We’re in a café called the Milkyway. It begins to drizzle. There is a group of Isrelis right near us and they fill the place with their laughter. Sharing a joke (or a toke) and depriving the world of its humour content.
As the rain falls on the ground, a sweet fragrance rises up and makes its way to fill my lungs. The fragrance is like a tonic. It’s energising and taking over my being. It’s almost like I’m losing to it as it pushes its way inside me. At one single moment, my eyes, ears and nose are engaged in pleasure.
This morning I beat my record. I woke up at twelve for the first time in days. It wasn’t like any other morning in June. It was the peak of summer and I was enveloped in a soft orange quilt. I remember instantly succumbing to its softness last night. It wasn’t freezing outside though, but I had taken a liking to this monster-sized quilt.

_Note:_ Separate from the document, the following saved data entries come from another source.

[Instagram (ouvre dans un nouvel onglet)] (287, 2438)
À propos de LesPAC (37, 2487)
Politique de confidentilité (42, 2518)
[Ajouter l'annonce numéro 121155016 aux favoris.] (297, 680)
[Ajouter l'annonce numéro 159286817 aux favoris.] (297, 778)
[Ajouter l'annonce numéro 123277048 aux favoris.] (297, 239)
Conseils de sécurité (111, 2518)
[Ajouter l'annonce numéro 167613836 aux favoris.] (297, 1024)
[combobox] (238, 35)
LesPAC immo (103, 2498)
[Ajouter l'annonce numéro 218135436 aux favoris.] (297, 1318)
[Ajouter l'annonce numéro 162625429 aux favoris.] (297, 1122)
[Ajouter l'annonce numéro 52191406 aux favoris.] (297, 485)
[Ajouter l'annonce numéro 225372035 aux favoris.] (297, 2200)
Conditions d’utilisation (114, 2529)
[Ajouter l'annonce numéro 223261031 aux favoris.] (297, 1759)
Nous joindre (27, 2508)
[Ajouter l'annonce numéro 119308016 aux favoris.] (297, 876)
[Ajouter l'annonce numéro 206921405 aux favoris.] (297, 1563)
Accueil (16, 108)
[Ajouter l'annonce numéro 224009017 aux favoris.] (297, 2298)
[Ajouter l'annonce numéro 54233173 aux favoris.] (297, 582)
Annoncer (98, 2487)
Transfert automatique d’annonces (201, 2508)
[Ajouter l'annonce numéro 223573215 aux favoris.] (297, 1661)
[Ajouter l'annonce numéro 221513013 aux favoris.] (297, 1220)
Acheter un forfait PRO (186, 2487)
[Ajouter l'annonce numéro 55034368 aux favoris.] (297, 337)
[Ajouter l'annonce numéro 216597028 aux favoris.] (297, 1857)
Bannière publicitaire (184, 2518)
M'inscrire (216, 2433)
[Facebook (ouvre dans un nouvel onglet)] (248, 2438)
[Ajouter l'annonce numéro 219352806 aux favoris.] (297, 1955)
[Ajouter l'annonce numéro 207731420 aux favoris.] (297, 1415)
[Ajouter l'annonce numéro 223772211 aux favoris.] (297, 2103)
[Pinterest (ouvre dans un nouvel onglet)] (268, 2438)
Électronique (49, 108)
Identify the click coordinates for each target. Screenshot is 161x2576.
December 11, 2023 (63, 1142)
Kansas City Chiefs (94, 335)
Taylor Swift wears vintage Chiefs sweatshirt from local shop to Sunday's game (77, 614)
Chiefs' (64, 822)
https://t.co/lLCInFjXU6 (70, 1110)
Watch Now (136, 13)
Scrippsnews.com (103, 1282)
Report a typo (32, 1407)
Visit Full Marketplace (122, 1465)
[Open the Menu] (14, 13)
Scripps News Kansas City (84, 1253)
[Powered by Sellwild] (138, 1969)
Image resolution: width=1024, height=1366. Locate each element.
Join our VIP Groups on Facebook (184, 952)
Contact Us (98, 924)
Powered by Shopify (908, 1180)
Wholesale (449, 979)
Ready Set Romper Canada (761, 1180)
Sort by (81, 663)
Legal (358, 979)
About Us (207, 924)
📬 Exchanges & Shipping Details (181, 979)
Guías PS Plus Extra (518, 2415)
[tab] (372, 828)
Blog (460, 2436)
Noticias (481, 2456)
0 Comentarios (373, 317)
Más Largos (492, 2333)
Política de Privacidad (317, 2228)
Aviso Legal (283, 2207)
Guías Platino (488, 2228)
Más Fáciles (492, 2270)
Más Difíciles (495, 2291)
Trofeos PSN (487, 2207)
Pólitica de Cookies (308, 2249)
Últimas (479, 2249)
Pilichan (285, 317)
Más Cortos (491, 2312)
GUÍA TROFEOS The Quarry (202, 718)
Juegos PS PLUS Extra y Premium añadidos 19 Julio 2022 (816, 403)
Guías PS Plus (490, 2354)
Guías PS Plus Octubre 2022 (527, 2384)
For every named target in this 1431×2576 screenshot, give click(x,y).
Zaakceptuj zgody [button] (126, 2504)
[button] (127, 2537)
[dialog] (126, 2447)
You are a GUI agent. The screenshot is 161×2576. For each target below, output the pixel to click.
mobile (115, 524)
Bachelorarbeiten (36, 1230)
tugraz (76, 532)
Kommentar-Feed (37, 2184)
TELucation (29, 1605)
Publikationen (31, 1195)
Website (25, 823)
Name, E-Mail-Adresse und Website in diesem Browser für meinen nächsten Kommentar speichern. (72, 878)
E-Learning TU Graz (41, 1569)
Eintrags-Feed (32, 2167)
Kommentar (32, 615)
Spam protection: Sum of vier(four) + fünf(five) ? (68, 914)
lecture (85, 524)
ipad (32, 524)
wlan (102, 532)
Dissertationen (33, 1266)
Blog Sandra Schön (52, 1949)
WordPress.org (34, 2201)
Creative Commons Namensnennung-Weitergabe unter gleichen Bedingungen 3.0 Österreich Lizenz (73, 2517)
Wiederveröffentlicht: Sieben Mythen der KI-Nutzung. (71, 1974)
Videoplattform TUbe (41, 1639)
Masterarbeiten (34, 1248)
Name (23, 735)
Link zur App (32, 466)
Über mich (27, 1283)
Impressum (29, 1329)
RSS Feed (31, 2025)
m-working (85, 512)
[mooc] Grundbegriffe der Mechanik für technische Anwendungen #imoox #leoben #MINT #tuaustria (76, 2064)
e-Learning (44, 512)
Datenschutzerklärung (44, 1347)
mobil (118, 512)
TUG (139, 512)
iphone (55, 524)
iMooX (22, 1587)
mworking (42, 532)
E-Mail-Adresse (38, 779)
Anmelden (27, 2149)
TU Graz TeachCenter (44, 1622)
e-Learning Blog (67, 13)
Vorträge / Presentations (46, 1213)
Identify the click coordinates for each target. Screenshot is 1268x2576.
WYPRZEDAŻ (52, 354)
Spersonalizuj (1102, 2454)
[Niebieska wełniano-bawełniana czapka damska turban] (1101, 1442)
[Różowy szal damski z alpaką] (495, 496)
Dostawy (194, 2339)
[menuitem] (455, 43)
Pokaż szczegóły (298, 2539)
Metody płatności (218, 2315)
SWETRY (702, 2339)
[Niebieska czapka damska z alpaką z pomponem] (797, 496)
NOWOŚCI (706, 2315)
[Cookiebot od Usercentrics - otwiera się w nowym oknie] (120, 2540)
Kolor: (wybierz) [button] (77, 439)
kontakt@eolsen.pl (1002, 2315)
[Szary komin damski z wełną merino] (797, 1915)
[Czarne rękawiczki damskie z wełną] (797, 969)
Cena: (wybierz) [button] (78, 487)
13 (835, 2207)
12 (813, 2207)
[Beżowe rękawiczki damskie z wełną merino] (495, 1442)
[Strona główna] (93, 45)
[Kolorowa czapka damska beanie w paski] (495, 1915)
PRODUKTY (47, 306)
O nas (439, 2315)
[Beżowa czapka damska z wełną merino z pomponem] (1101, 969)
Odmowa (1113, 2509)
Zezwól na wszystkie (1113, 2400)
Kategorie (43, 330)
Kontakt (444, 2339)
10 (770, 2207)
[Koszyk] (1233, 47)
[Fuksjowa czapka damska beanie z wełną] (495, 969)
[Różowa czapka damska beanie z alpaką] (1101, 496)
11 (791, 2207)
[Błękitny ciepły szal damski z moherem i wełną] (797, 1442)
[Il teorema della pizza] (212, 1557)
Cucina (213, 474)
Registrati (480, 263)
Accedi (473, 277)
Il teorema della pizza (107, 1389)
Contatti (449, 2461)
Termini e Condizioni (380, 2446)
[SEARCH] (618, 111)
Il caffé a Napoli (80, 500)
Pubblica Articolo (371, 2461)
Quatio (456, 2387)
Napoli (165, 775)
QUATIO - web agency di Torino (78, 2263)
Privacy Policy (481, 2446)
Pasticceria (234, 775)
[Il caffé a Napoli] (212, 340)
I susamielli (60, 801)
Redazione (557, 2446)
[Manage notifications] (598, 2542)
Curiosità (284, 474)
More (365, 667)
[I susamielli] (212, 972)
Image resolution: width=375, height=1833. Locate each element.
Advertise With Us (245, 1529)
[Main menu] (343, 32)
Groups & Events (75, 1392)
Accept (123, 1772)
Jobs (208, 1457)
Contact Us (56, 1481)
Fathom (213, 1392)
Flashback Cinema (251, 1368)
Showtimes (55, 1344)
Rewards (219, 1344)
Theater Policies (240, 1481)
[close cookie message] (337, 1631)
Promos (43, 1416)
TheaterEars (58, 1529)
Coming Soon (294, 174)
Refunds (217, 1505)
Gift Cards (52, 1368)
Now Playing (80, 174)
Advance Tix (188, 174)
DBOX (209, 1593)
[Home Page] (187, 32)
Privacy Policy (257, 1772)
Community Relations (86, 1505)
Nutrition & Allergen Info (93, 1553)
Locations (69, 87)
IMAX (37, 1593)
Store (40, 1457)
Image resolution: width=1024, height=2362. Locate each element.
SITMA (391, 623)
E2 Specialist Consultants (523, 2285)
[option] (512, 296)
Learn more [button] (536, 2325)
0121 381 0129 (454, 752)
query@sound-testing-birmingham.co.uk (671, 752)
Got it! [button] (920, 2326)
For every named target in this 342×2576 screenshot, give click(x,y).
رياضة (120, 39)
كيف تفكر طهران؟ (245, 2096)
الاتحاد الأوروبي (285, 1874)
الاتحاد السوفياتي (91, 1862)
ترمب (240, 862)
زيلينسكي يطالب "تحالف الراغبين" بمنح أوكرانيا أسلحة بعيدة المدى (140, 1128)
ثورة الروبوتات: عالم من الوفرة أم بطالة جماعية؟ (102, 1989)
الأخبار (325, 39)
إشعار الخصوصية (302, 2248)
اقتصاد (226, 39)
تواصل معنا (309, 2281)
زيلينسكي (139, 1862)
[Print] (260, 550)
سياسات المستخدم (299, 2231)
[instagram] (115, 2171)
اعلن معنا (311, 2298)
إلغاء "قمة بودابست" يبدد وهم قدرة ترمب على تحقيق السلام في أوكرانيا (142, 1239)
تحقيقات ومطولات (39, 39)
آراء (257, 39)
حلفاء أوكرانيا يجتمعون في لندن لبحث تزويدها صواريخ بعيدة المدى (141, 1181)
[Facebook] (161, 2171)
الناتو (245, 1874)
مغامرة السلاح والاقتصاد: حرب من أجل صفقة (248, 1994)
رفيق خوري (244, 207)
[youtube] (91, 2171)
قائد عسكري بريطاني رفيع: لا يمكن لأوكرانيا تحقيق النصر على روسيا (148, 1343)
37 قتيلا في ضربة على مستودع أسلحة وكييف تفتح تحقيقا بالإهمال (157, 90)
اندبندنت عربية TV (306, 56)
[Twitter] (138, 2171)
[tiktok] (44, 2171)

In conversation with Nasar, I learn that I had been mumbling in my sleep through the night. Maybe the quilt and I had become really good friends after all.
I have a habit of walking out of the bathroom while brushing my teeth. Usually, I open my closet and stare, dazed with plans of deciding what to pick. But reach nowhere.
My spectators are mostly my roommate and other friends who have stayed the night before. They feel subjected. This morning, as I walked outside, there was no closet to pick from. Nor were there any friends to let out a sigh of disgust. I conveniently skipped my fat travel bag and flung open the room door. Soon I was outside, scrubbing my teeth, making eye contact with the Dhauladar range Pine forest. They seemed to care little and ignored my habit. I must say, the hill folk are really kind.
I think that the hills are really conducive to writing. Their very expanse teaches you to open up your mind the same way. They silence provokes you to talk to yourself. And more importantly, listen.
Day 3- Naadi village.
This place is infiltrated by Indian tourist families. Even though the Dhauladar range right in front is breathtakingly awesome, it is hard to overlook the empty wafer packets and crushed water bottles strewn at our feet. We walk past the slush of mud that once was the glistening Dal lake. From the well of memory inside my head, I dug out the last time I had been here. The lake was in its youth and it made me wonder if it ever predicted this to be its future. I hoped that it’s happy and gushing with life once again after the place is renovated.
We walked until we saw nothing but the pine trees. Trees that made us look so insignificant and miniscule, without offending us. There can’t be much said about those trees there. You must just go there to greet them yourself, and let them do the talking.
I roamed around endlessly pretending it’s my backyard. Nasar and me even marked our own separate territories like Lions do.
I remember looking up at the few sunrays that had filtered through the dense blanket of green overhead. It was awe-inspiring beauty. And we were a part of it.
Finally, when we’d have our fill, we came down to a chai shop that was in the middle of nowhere. I imagined the shop owner quickly setting it up as he saw us walking down. And thought how he’ll fold it up and go elsewhere just when we’re done.
In conversation with Kaku, it’s owner, I realised the distinct perception he had about the city we came from. It was the land of Bollywood stars. It wasn’t the city with the highest real estate. Not the hub of Indian advertising. And nor the place with the highest transit population in the country. It was just Bollywood. Kaku was satisfied with that much knowledge. Behind the steam that arose from the kettle, I noticed pictures of Bollywood stars. Pictures yellowed with the passage of time. Pictures where the stars looked like they don’t any longer. And they were the only precious pin-ups that he decorated his shop with.
On our way back to McLeod I enjoyed the complimentary joy ride. We were two satiated children.
One thing happens when you say goodbye. And that differs depending on whether you’re the one leaving or staying back. I decided to take back something from my hilly-holiday. But the tree didn’t fit my bag. So I wore the garb of the hills and carried on with my little scraps of paper.